Inauguration Day Prayer for President Harry S. Truman by Rabbi Samuel Thurman (1949)

Lord God of all the nations: The hearts and minds of this Nation turn to Thee in this solemn moment in prayer and in gratitude. This Nation, blessed by Thee and dedicated to the holiest conception of Thee as the Father of all mankind is now being reconsecrated and rededicated in the person of its first citizen, the President of these United States of America. A son of the people, champion of social justice and civic righteousness, he is about to take the oath of his high office.
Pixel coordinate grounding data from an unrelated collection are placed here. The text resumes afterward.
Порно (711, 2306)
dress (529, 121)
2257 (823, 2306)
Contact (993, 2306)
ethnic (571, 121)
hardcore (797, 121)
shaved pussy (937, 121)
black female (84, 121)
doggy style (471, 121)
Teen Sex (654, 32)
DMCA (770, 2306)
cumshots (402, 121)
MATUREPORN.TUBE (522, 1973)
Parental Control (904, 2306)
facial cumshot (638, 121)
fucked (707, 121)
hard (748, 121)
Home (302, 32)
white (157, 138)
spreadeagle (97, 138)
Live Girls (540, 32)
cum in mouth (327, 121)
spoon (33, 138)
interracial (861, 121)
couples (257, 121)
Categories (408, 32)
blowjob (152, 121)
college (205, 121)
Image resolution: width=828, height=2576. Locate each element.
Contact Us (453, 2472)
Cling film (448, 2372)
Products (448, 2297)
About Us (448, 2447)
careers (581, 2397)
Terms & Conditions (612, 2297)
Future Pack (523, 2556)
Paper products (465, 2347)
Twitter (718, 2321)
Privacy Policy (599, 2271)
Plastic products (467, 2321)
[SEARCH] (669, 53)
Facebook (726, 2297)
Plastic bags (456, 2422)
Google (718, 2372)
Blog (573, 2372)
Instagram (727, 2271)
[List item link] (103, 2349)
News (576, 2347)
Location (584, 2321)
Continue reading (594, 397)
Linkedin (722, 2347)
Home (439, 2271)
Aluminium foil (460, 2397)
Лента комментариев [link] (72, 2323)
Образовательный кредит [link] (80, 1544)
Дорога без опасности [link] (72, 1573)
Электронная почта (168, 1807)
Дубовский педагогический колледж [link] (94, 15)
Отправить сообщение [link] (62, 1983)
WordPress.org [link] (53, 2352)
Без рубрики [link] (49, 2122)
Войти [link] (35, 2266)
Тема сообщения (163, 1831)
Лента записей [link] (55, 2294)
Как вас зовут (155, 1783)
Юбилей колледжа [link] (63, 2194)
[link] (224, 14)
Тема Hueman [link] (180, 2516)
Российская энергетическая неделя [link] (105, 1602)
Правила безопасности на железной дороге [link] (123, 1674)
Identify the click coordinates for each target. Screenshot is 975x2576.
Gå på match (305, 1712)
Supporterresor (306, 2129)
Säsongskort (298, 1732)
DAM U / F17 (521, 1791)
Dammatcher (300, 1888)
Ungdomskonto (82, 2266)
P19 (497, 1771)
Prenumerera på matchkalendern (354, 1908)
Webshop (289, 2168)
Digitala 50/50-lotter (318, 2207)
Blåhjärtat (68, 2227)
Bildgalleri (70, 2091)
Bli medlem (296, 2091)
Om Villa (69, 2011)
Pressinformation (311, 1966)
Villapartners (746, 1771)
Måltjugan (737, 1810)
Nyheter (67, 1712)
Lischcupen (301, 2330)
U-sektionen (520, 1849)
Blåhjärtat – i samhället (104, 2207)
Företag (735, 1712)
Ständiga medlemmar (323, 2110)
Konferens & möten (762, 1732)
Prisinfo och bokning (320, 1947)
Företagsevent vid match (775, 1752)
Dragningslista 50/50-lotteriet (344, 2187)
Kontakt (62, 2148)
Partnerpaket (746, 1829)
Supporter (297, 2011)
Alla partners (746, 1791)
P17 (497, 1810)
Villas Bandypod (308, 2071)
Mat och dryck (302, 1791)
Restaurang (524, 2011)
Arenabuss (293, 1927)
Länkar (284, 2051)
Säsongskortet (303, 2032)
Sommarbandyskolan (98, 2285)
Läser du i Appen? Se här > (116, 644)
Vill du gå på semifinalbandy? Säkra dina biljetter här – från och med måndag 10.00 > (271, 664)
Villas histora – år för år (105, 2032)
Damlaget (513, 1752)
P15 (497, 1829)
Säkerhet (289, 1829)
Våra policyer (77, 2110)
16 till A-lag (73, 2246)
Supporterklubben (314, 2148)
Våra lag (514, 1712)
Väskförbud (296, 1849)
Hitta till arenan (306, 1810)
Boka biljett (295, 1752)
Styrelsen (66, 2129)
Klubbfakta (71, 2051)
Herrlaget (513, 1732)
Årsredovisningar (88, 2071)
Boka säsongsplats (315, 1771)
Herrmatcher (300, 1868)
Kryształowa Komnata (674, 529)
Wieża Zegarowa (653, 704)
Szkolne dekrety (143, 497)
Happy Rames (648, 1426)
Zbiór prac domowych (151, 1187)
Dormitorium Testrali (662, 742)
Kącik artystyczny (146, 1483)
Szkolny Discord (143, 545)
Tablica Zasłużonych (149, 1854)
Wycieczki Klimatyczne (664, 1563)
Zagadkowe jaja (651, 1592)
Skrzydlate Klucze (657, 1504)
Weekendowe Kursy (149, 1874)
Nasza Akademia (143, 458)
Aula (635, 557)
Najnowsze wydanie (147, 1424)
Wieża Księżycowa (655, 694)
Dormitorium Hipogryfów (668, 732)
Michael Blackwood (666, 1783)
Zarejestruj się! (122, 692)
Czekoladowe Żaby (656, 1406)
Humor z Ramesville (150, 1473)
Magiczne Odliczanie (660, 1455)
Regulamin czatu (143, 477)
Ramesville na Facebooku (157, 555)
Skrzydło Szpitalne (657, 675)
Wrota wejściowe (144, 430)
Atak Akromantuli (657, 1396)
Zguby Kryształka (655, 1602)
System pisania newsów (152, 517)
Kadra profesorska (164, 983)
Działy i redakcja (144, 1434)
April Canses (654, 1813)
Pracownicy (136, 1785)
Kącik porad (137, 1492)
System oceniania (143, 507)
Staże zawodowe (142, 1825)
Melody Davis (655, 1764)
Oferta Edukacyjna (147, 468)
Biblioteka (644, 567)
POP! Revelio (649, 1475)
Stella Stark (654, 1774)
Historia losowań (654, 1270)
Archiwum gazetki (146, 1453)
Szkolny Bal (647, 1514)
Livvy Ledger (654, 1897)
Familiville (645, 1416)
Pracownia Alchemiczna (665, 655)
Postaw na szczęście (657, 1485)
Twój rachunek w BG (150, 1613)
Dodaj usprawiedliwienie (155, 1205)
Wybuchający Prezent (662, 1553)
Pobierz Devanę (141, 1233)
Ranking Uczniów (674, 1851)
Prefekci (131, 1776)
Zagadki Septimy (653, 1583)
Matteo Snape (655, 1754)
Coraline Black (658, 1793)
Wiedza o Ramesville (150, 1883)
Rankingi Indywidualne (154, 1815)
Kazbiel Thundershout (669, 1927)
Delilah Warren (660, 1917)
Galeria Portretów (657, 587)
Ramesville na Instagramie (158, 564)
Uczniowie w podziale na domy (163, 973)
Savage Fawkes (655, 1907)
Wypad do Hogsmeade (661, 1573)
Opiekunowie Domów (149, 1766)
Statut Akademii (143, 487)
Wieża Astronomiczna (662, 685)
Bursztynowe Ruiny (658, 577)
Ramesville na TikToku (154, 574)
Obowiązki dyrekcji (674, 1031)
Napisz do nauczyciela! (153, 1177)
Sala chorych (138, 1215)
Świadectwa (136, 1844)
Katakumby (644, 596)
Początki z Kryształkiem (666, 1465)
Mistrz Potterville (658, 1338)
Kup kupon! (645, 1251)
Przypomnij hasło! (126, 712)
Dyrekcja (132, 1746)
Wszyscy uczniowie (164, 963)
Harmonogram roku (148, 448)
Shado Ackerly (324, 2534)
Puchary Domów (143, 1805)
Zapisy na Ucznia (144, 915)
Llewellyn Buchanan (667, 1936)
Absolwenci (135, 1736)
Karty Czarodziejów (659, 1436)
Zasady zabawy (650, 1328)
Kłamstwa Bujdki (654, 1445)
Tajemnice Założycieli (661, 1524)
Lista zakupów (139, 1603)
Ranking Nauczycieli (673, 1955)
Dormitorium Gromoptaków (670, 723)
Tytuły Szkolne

We pray Thy blessing upon him and his dear ones. Chosen by the people to be their Chief Magistrate, may the people’s confidence in him never wane. May he continue to hold the high convictions of righteousness and Justice, of truth and peace, which have won for him the people’s faith and admiration. Touch him with Thy divine wisdom that he may, with humility, yet also with strength and courage, pursue the high purposes and noble ideals which have moved him to seek and to win the leadership of this Nation. May Thy hand lead and guide him through the many and tortuous paths through which this Nation and all the nations of the world must pass in the years ahead. Keep his heart steadfast and his mind single in the performance of the tasks and duties of his great office, and may this Nation, under his leadership, hold fast to its traditional Ideals of freedom and justice for all men. Thus, blessed by Thee and devoted to the holy purposes of Thy will, our Nation shall go forward with unabated strength and unceasing labor in the service of Thee and of humanity, spreading light and liberty to those peoples that walk in darkness and dwell in servitude. By Thy bounty we have become rich and mighty among the nations of the world. O Lord, make us more worthy of all Thy blessings, to the end that both leader and people may continue to find favor in Thine eyes, and so live and serve that Thy glory. Thy majesty, and Thy power may abide with us forever. Amen.


This prayer by Rabbi Samuel Thurman, of the United Hebrew Temple (St. Louis, Missouri), was recorded in the United States’ Congressional Record for January 20, 1949.